Taking the steps to go to treatment and getting help is one of the first and most difficult steps in beginning a life-long journey in recovery. We learn so much about ourselves and begin to heal from pain and disappointment of some of our decisions in the past. We learn that we can be better, and we do get better. We begin to change some of our lifestyle choices, and we can see that our future holds beauty and empowerment. One thing that is often overlooked is the benefits of recovery support after treatment.
What is recovery support and why is it important?

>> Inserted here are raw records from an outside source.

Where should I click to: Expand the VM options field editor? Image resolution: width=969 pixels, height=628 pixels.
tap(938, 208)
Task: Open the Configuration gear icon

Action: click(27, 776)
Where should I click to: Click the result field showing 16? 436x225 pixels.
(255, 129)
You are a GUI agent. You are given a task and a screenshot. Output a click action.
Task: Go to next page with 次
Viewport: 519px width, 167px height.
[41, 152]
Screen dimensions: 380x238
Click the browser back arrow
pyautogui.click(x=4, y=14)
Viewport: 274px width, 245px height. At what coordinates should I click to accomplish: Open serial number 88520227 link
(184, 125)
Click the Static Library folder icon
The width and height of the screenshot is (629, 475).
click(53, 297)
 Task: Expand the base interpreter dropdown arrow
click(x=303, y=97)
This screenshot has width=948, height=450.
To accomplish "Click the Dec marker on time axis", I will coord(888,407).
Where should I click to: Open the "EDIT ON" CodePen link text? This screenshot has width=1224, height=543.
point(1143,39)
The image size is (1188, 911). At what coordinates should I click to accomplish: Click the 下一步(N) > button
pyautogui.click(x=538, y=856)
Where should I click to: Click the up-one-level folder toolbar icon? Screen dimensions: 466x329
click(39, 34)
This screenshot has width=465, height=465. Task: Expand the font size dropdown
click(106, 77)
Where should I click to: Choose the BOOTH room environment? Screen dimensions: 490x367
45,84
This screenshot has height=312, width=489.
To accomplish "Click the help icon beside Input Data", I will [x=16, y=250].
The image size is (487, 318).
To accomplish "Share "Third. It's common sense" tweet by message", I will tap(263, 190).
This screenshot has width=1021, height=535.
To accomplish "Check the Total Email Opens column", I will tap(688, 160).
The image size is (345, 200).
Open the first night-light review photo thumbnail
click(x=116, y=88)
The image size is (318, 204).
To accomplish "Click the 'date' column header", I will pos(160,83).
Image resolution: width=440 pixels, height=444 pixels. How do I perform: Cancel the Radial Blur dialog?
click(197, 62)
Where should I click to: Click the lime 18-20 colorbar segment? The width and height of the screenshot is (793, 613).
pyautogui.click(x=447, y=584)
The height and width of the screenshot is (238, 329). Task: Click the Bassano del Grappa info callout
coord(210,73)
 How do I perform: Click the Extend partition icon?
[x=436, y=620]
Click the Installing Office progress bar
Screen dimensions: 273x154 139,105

Recovery support is not only about having a mentor or someone you can talk to about the struggles and inevitable difficulties in life, but they also provide a means of making our transition process a little less stressful. I sat in a room yesterday at a local treatment center and asked these amazing young women what their goals are – if they were interested in going to college, going directly back into the workforce or what they wanted to do. Many said they wanted to go back to school, which is amazing! However, my next question was, what are your steps to achieve that goal and get started? They all had a slight blank look that resonated with me. Here are these amazing people who have dreams, goals, and ambitions and they have no idea how to achieve them. I remember feeling the same way when I was at that place in my life, transitioning out of treatment and wanting to create a new life.
We have so many options for treatment services, inpatient and outpatient treatment, and individual counseling, but why don’t we have a lot of options for people who need guidance and tools to help them create an amazing life? Why don’t we have people to empower people and show them how to do the amazing things in their life that they truly want to accomplish? I still think about all the people that I know, including myself, who struggled and hit barriers when navigating the college system, and that needed assistance to help find stable housing and employment. These are REAL barriers that people face when they are complete treatment.
The longer we leave recovery support services out of the equation, the longer we will continue to see people struggle.
Why is it so difficult for people to get assistance? Why do we not have services for people who want to go to college, or find employment? There are areas in which these services are actually available, Georgia is a great example of peer to peer supports programs. They offer support, compassion, and assistance to help people further their life goals. There are few other states that offer this type of assistance after treatment. Life of Purpose offers this support while attending treatment, this helps the transition process, with fewer potential barriers.
Supporting a full continuum of care is important for success and the life-long journey of recovery. I have seen many people who were transitioning out of treatment, struggle and hit barriers and they gave up. We need to advocate for this continuum of care in all of our communities. People should have access to services to empower them to have the ability to work for their dreams and future. The longer we leave recovery support services out of the equation, the longer we will continue to see people struggle. Changing this and developing options for empowerment will help all of us in the community and also the individual. Let’s make it easier to support people in their recovery by having these much-needed services across the country.
If you are in recovery and need these services, talk to your treatment provider, tell them you need support to continue your recovery journey. It is your life and you need to fight for your life and the services and support you need.